Were These Migrant Teens Framed for Arson That Left 13,000 Homeless?
Six young migrants are accused of starting a devastating fire that upended thousands of lives in a Greek refugee camp. But the evidence used against them is questionable, at best.
LESBOS, Greece—A few days after the sprawling Moria refugee camp was destroyed in a September inferno last year, the Greek minister of civil protection announced that the “arsonists of Moria are being held.” At the same time, Faiz, an Afghan asylum-seeker who spoke to The Daily Beast using an alias, suddenly stopped hearing from his 17-year-old nephew.
He soon found out his nephew, who The Daily Beast is calling Adam, was one of six young Afghans, including two minors, who had been charged with setting Moria ablaze and leaving up to 13,000 migrants homeless and without possessions in the midst of a global pandemic. Known as the “the worst refugee camp on Earth,” the crowded Moria facility was completely demolished within two days after a series of fires—which began on Sept. 8—broke out in separate areas of the camp.
Facing immense public pressure, “a marathon to arrest those responsible” ensued, as one Greek tabloid put it. The Hellenic police set up a “special investigations team.” The Greek minister for citizen protection flew in to supervise. Even the secret service was involved. A week later, six young migrants, including Adam, were arrested.
At a juvenile court in Lesbos last month, Faiz tried to explain to a judge that his nephew was alone in the unaccompanied minors’ section of the camp when the fire started and had immediately run over to his uncle’s tent. But it was his word against the written testimony of an elusive witness who had allegedly given the police a list of names, including the name of Faiz’s nephew, claiming he saw them start the fire.

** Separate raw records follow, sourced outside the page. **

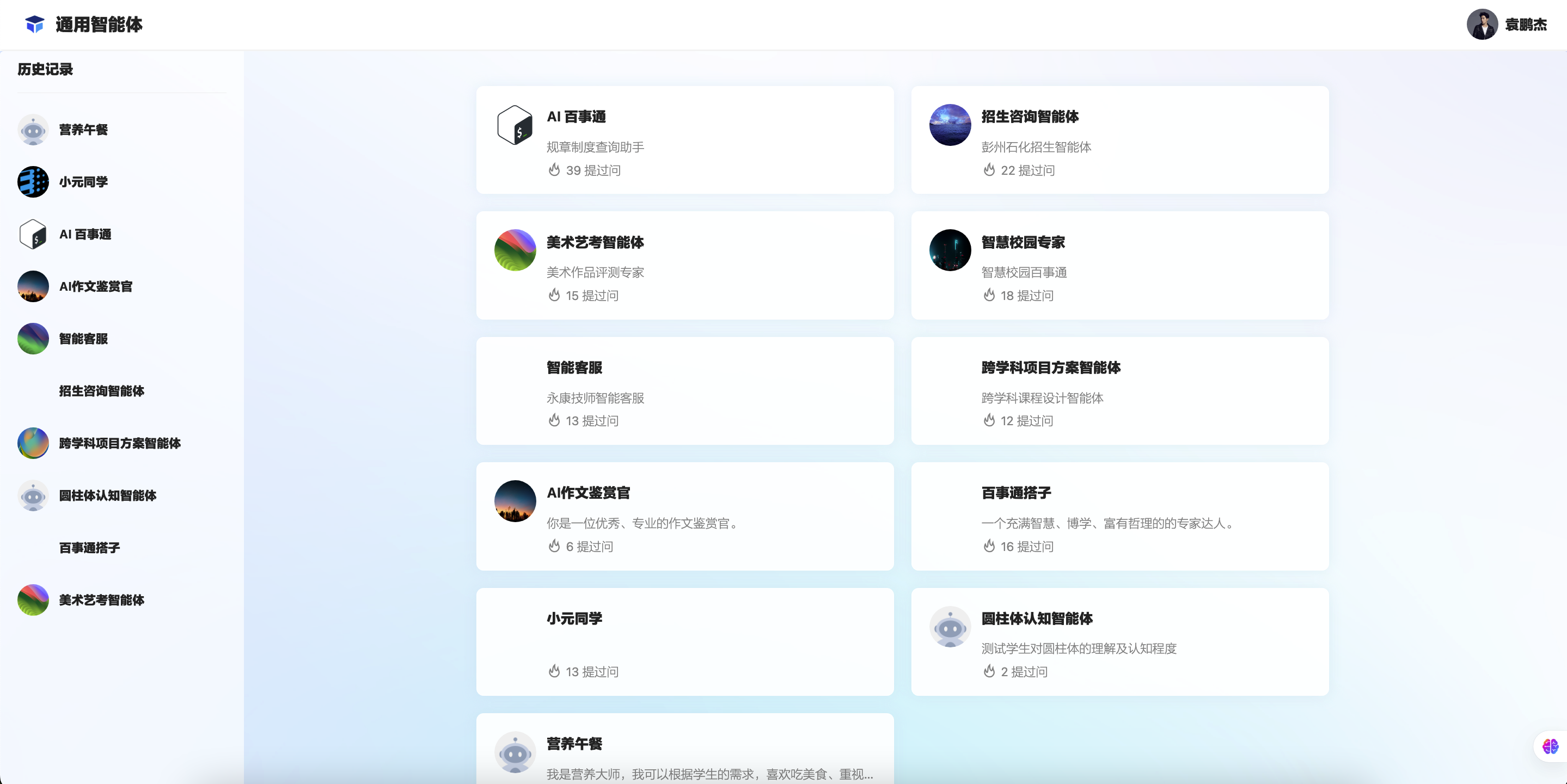
Task: Open the 小元同学 agent card
Action: [684, 642]
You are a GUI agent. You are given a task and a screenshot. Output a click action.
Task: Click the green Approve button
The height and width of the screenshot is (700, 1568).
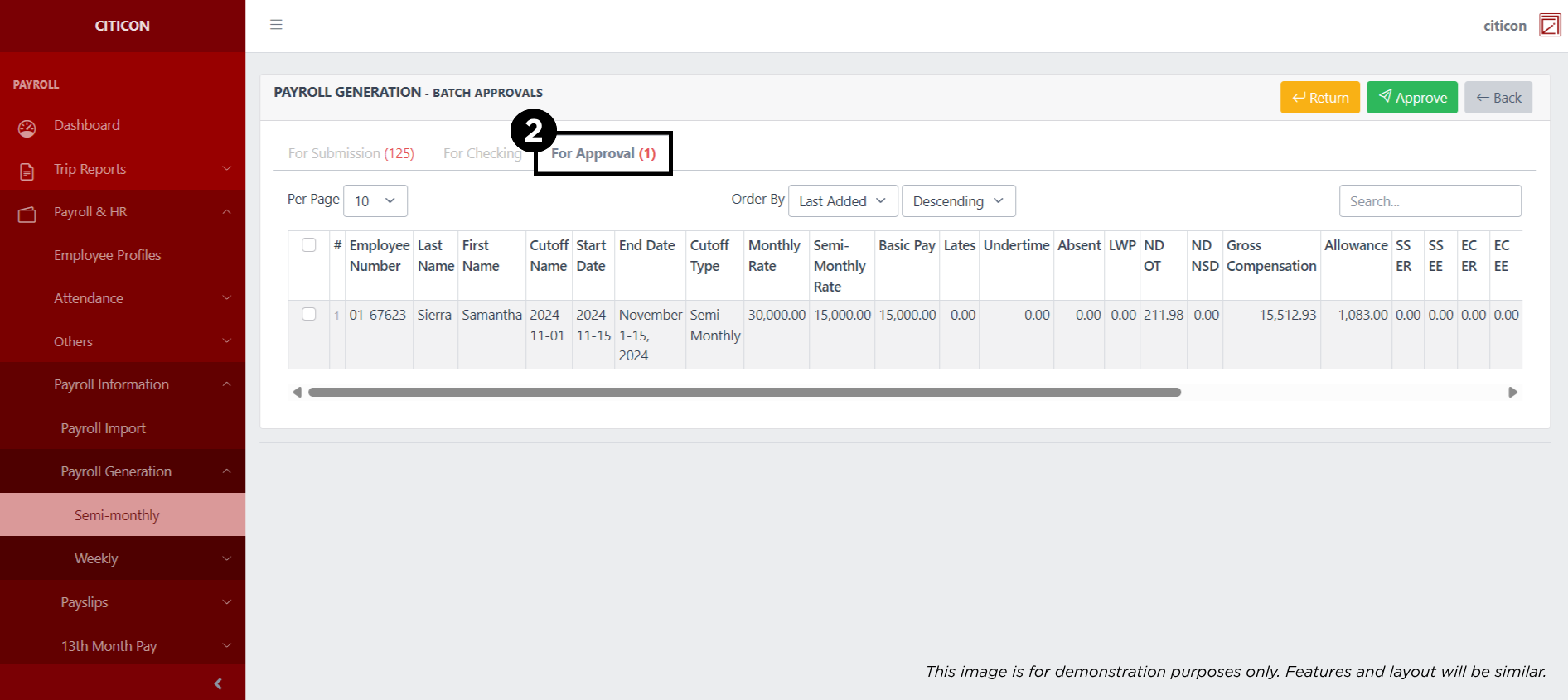click(x=1411, y=98)
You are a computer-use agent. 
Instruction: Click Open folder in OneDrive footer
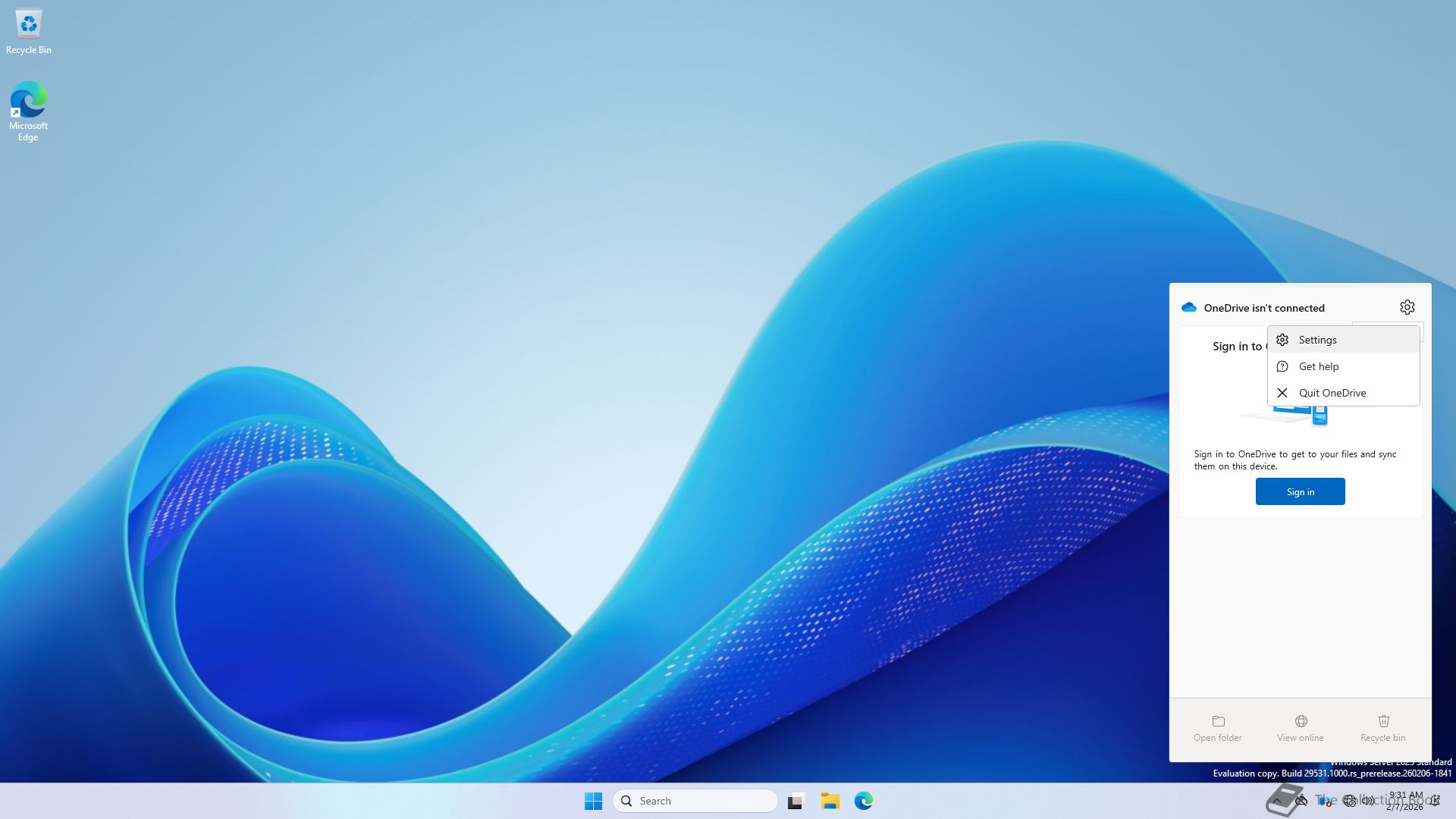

That witness never actually appeared in court. According to the Greek portal “Press Project,” he received asylum status immediately after speaking to the police in September. Adam’s lawyer, Vicky Aggelidou, was never given the opportunity to question the witness, and his current whereabouts are unknown to officials.
The Legal Centre Lesbos (LCL), an NGO that provides legal support to migrants and is representing the Moria 6, described the trial as a scandal” that “mocks the principles of a democratic state.” Greek police have previously coerced community leaders to turn over people for prosecution in the past, by threatening them with criminal charges and offering benefits like getting transferred from the island, according to LCL.
The man’s written declaration, which the court described as “particularly credible,” was the main evidence prosecutors had relied on to make their case against Adam. At the end of a six-hour closed-door trial, Adam and another young man, who we are calling Mehdi, were sentenced to five years in prison each for arson. Both were 17 years old at the time. Four other Afghans, all young adults, still await trial.
Unlike Adam and the other suspects, Mehdi ended up in court after two police officers claimed to have identified him in a shaky minute-long video lifted off of Facebook in September, which showed the back of a male individual holding pieces of cardboard to a fire. His full face is not visible at any point in the clip.
According to LCL, more than 10 people from the Hazara community showed up in front of the courthouse in Mytilini last month prepared to testify to Adam and Mehdi alibis on the night of the first fire. But the court limited the testimony to one witness per defendant.
“This was in the context of a very hostile environment, where most people are afraid to go to the authorities,” LCL lawyer Lorraine Leete told The Daily Beast. The trial, she adds, “is proof of the lack of any fair procedure that migrants face when they arrive in Lesbos, whether it’s criminal procedures or asylum procedures.”
Leete added that, in her opinion, the evidence used against the migrants appeared “consistent with a practice of arbitrarily arresting and prosecuting migrants,” especially when “police believe they are responsible for organizing protests.” On the day of the fire, there had been protests in the camp against lockdown measures, which the Greek government claimed the alleged arsonists had been involved in.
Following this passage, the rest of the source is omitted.